No sabía si podrían continuar para siempre, pero se daba cuenta de que poco a poco se estaba acercando a él.
—Bien, entonces trabajaré duro para recuperarme y satisfacer a mi cariño lo más pronto posible.
—Volvió a arquear una ceja y acarició cariñosamente la cabeza de Greta.
Greta se quedó muda ante sus palabras.
Sabiendo que se burlaba de ella, no pudo evitar sonrojarse.
—No soy el tipo de mujer que tiene un gran apetito sexual.
—Infló las mejillas y dijo con cara de fastidio.
Por alguna razón, ese comentario excitó a Ellis.
Las yemas de sus dedos se deslizaron suavemente alrededor de su cintura y la sensación de hormigueo se extendió por todo su cuerpo.
—Eso no es necesariamente cierto.
Tal vez te gusten este tipo de cosas después de hacer el amor conmigo —dijo lentamente mientras seguía frotando sus dedos alrededor de la cintura de Greta, mirándola desesperadamente tratando de contenerse.

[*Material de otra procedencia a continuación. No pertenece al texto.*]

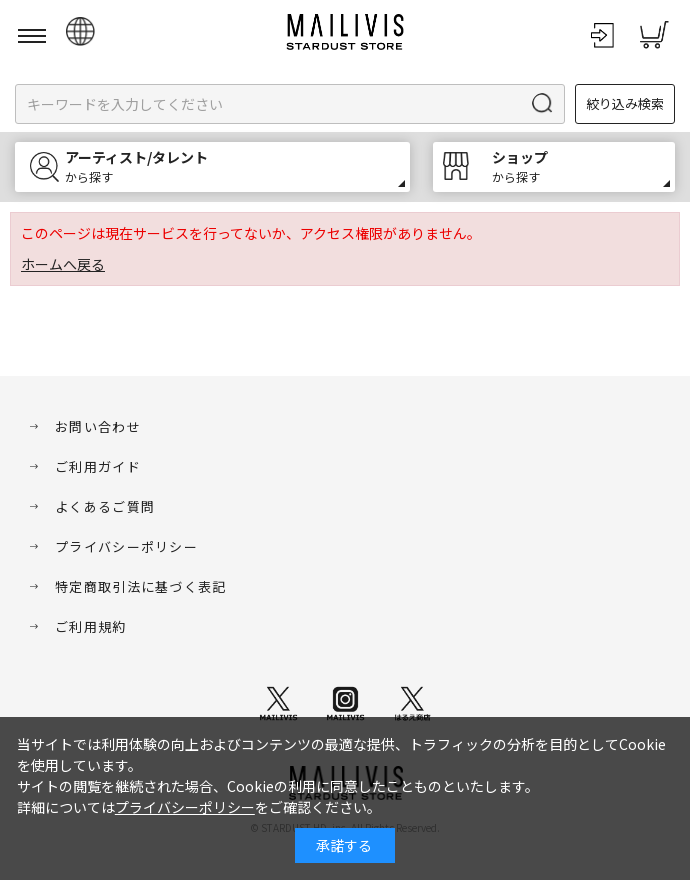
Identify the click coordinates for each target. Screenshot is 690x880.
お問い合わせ (98, 426)
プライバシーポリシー (126, 546)
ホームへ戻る (63, 264)
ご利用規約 (91, 626)
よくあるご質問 (105, 506)
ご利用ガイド (98, 466)
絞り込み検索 (625, 103)
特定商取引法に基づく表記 (141, 586)
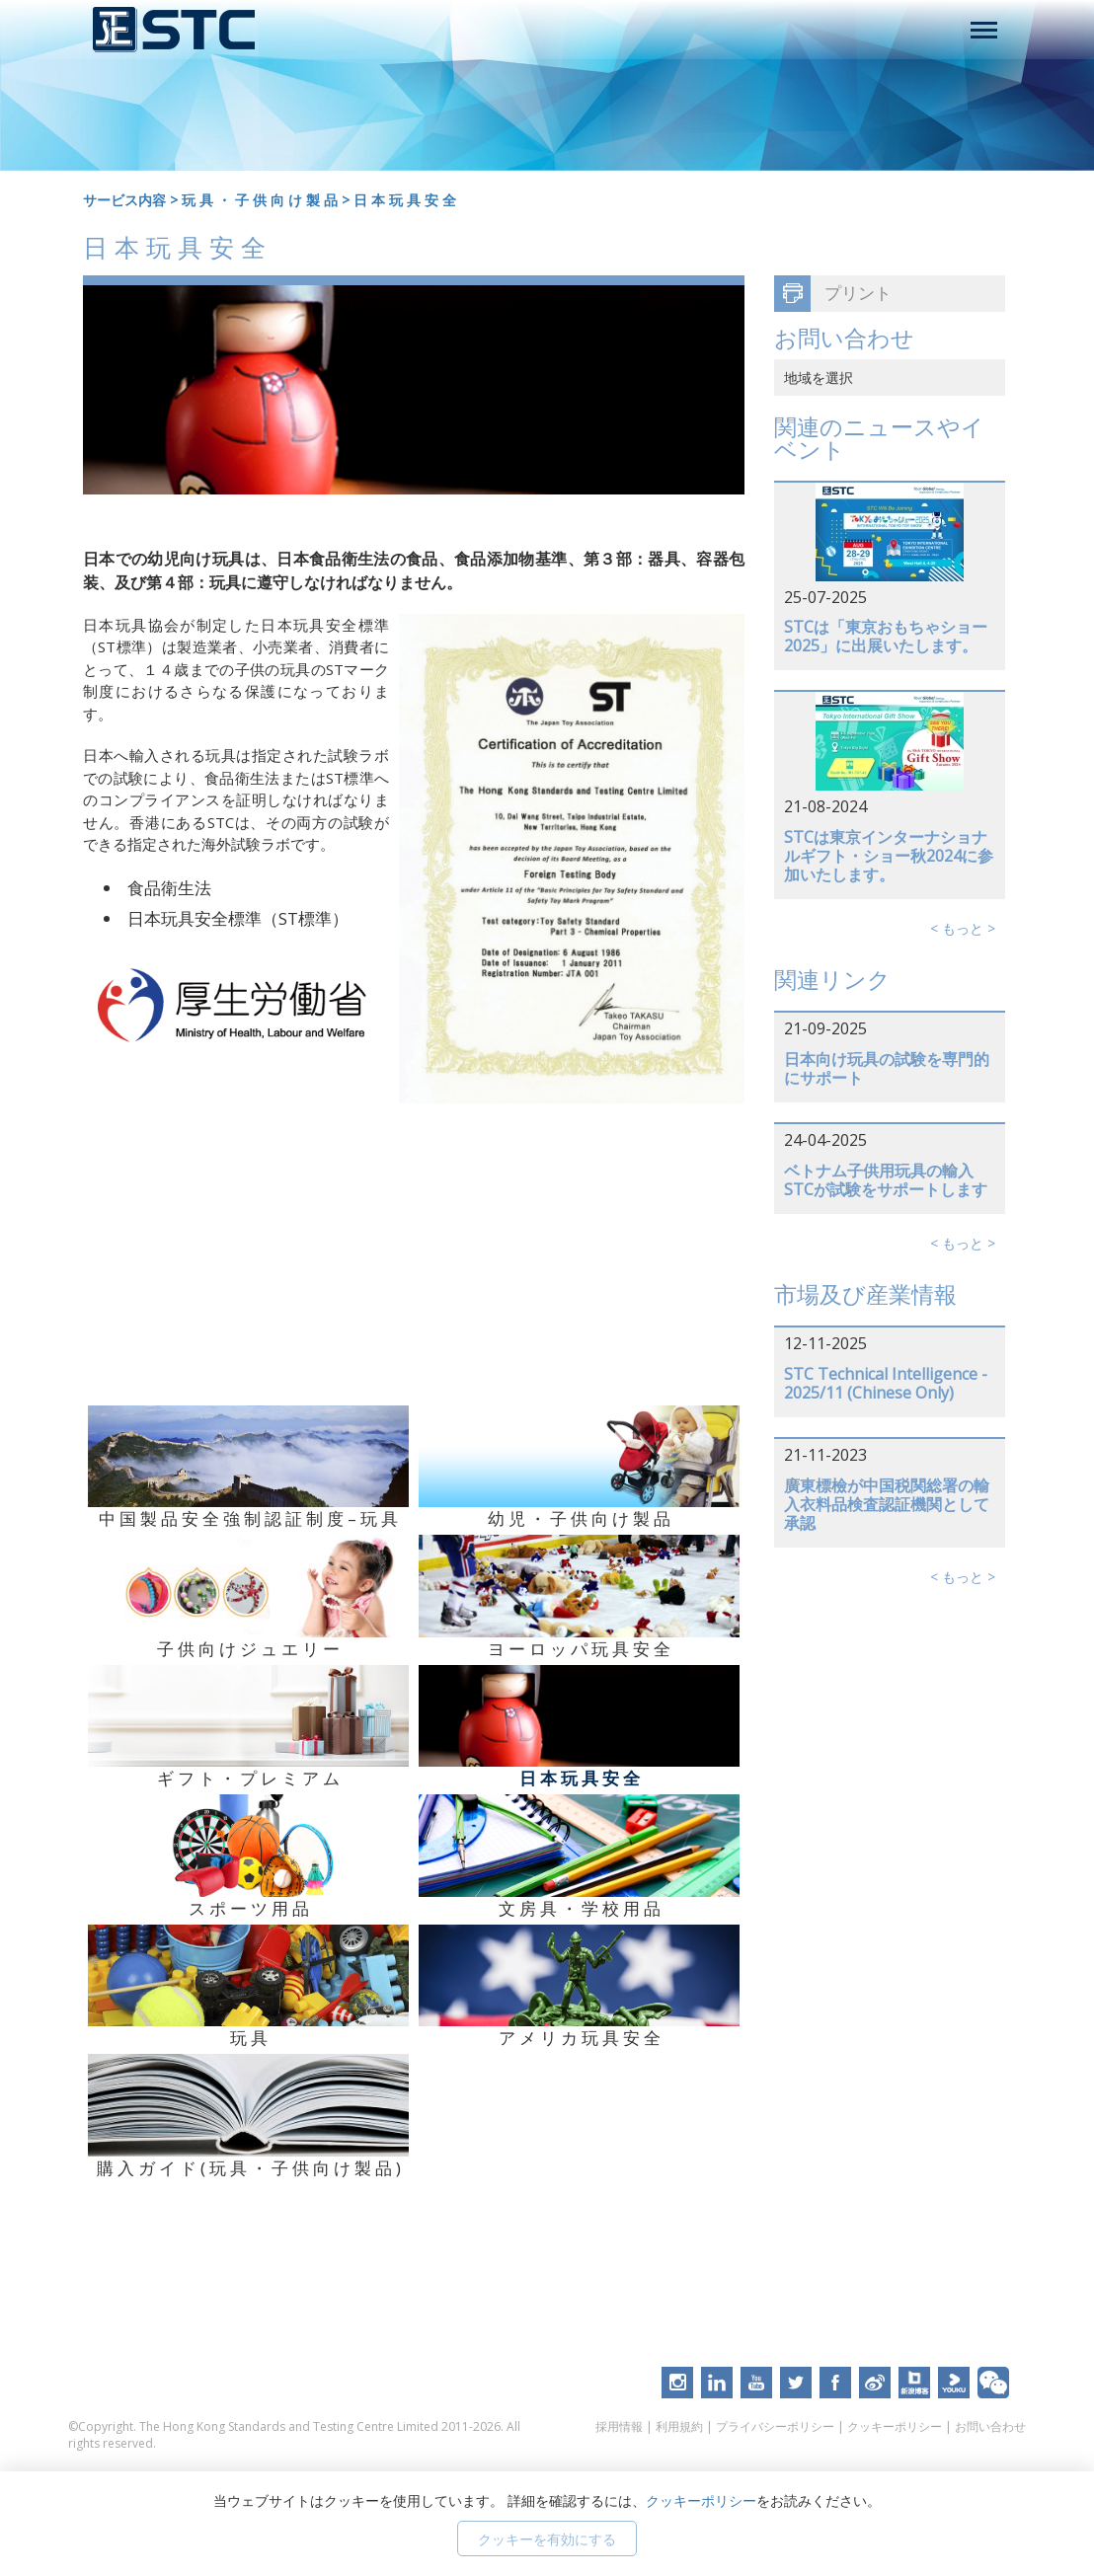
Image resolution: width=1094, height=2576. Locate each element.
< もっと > (962, 928)
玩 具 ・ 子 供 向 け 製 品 (260, 199)
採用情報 (619, 2426)
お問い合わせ (990, 2426)
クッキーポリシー (894, 2426)
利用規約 (679, 2426)
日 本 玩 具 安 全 (404, 199)
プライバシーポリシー (775, 2426)
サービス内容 (124, 199)
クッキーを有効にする (547, 2539)
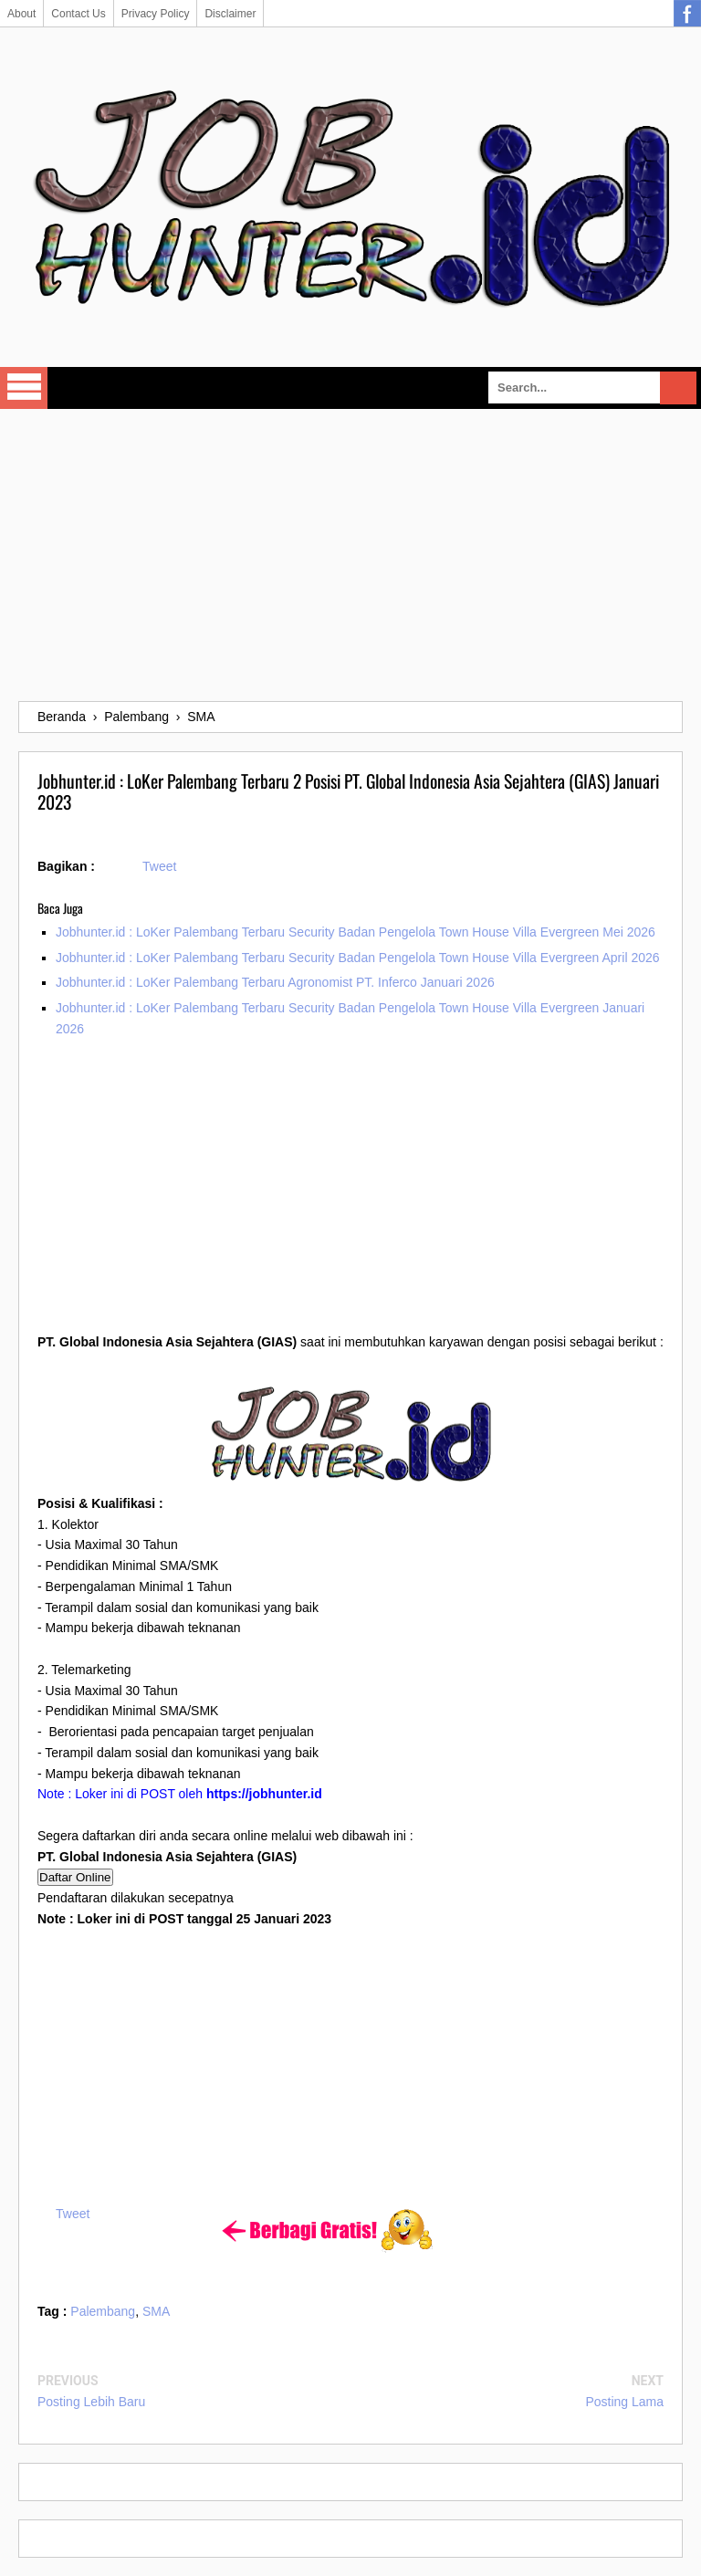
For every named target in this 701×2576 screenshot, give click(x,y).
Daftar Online (75, 1877)
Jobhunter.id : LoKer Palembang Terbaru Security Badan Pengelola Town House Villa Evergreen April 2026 (358, 957)
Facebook (687, 13)
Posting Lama (624, 2401)
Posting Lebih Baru (91, 2401)
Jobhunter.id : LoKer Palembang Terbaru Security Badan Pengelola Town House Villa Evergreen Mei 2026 (355, 932)
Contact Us (78, 13)
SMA (156, 2311)
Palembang (102, 2311)
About (21, 13)
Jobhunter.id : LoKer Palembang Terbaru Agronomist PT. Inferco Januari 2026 (275, 982)
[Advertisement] (350, 555)
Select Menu (23, 388)
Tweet (159, 866)
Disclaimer (230, 13)
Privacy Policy (155, 13)
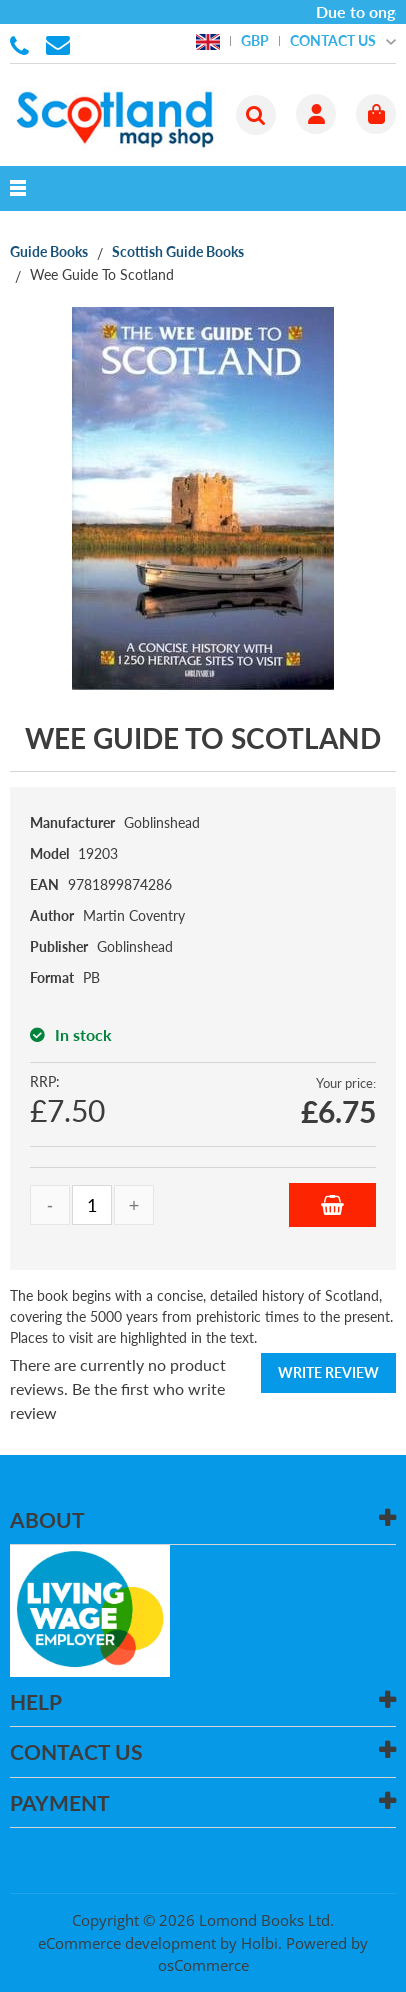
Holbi (259, 1943)
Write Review (328, 1372)
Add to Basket (332, 1205)
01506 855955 (23, 44)
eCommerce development (127, 1943)
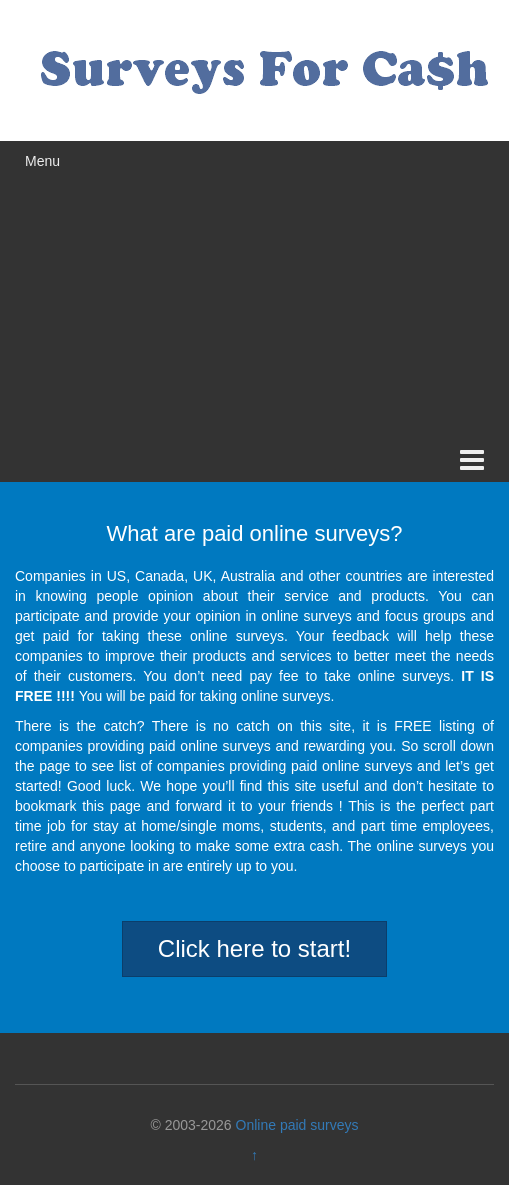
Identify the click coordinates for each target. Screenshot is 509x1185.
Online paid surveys (297, 1125)
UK (202, 576)
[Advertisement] (254, 291)
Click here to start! (254, 948)
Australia (248, 576)
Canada (159, 576)
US (116, 576)
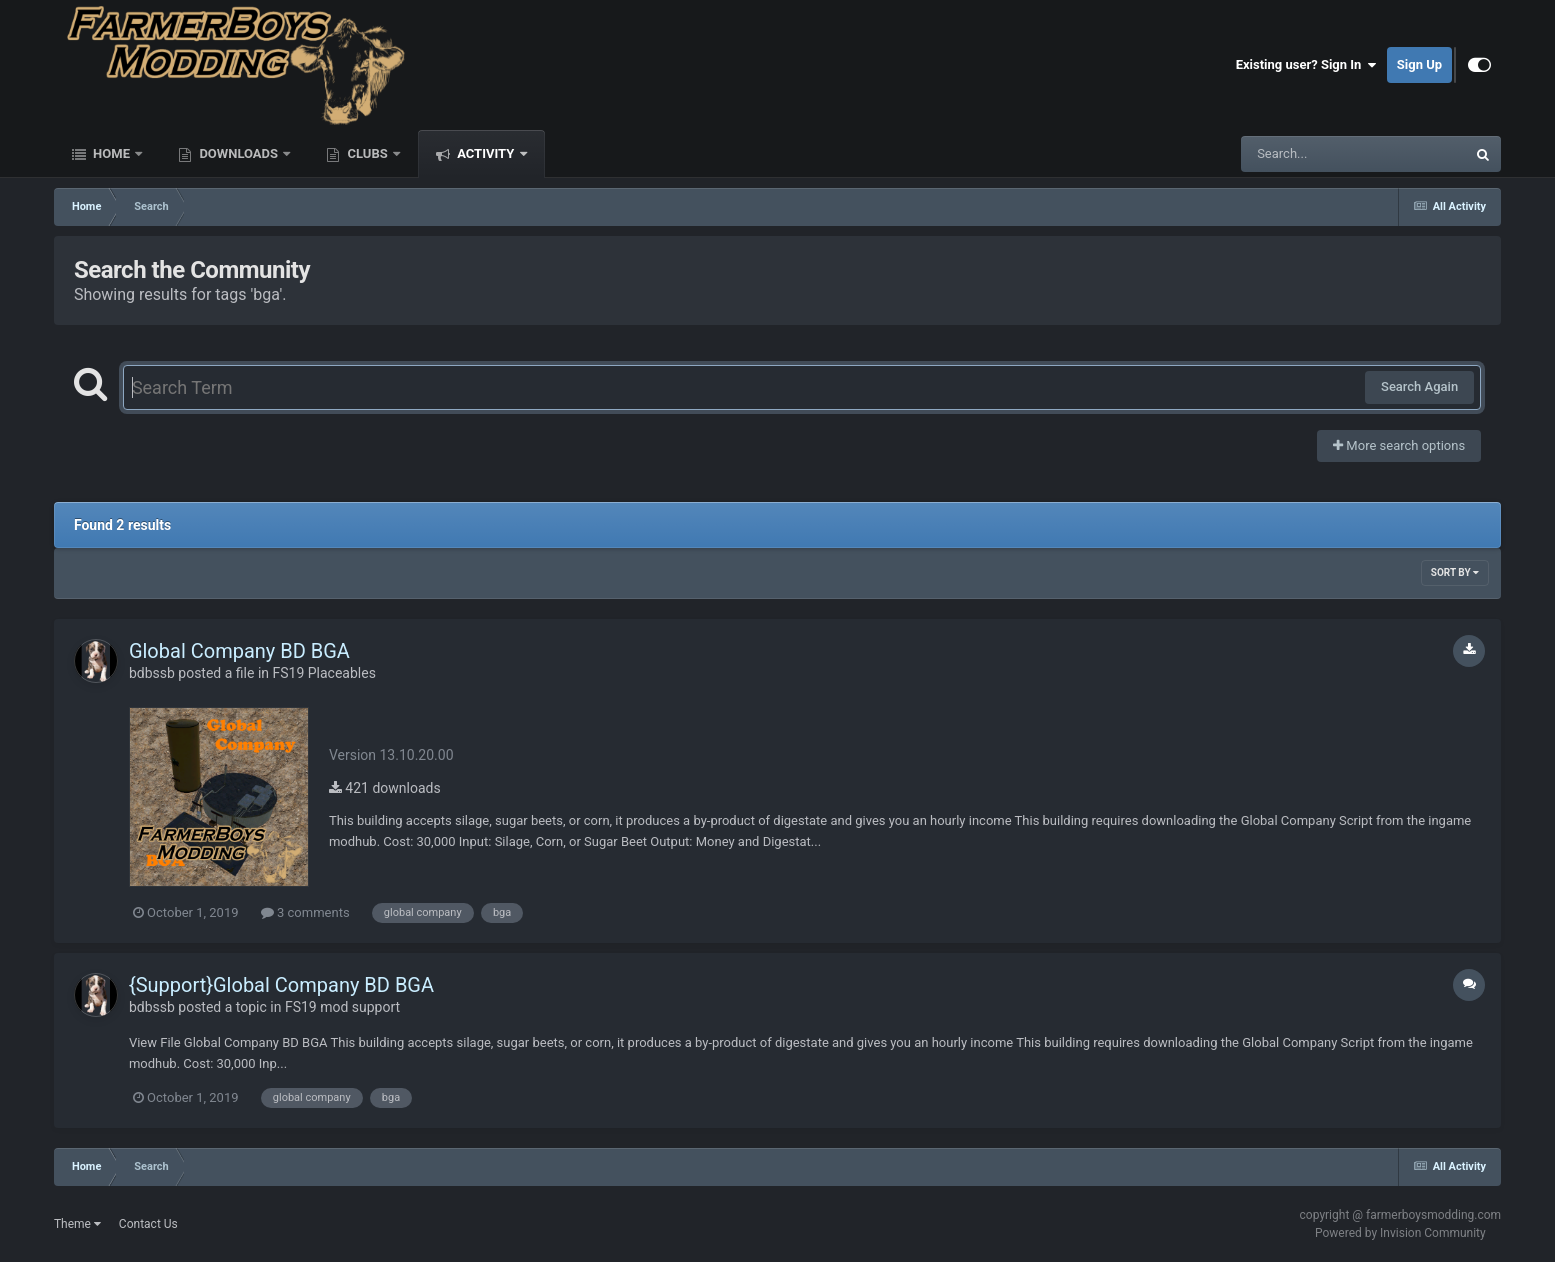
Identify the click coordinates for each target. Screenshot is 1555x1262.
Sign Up (1419, 64)
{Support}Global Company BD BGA (281, 985)
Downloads (238, 153)
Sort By (1455, 572)
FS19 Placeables (323, 673)
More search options (1399, 445)
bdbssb (152, 673)
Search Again (1419, 386)
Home (111, 153)
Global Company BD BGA (239, 651)
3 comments (305, 912)
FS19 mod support (342, 1007)
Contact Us (148, 1224)
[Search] (1303, 154)
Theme (77, 1224)
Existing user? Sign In (1306, 65)
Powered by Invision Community (1400, 1233)
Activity (486, 153)
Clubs (367, 153)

Greta sintió un cosquilleo y no pudo evitar caer suavemente en sus brazos.
—No lo digas…
—Enterró la cabeza en el pecho de Ellis y lo frotó tímidamente dos veces.
Aquella extraña sensación en su cuerpo se fue aclarando poco a poco, sus mejillas se arrebolaron y ni siquiera se atrevió a levantar la cabeza para mirarle, temerosa de que él se diera cuenta de su anormalidad.
—Entonces llámame “cariño” y te dejaré ir.
—Ellis hizo un leve esfuerzo y la estrechó entre sus brazos, encontrándose con sus ojos.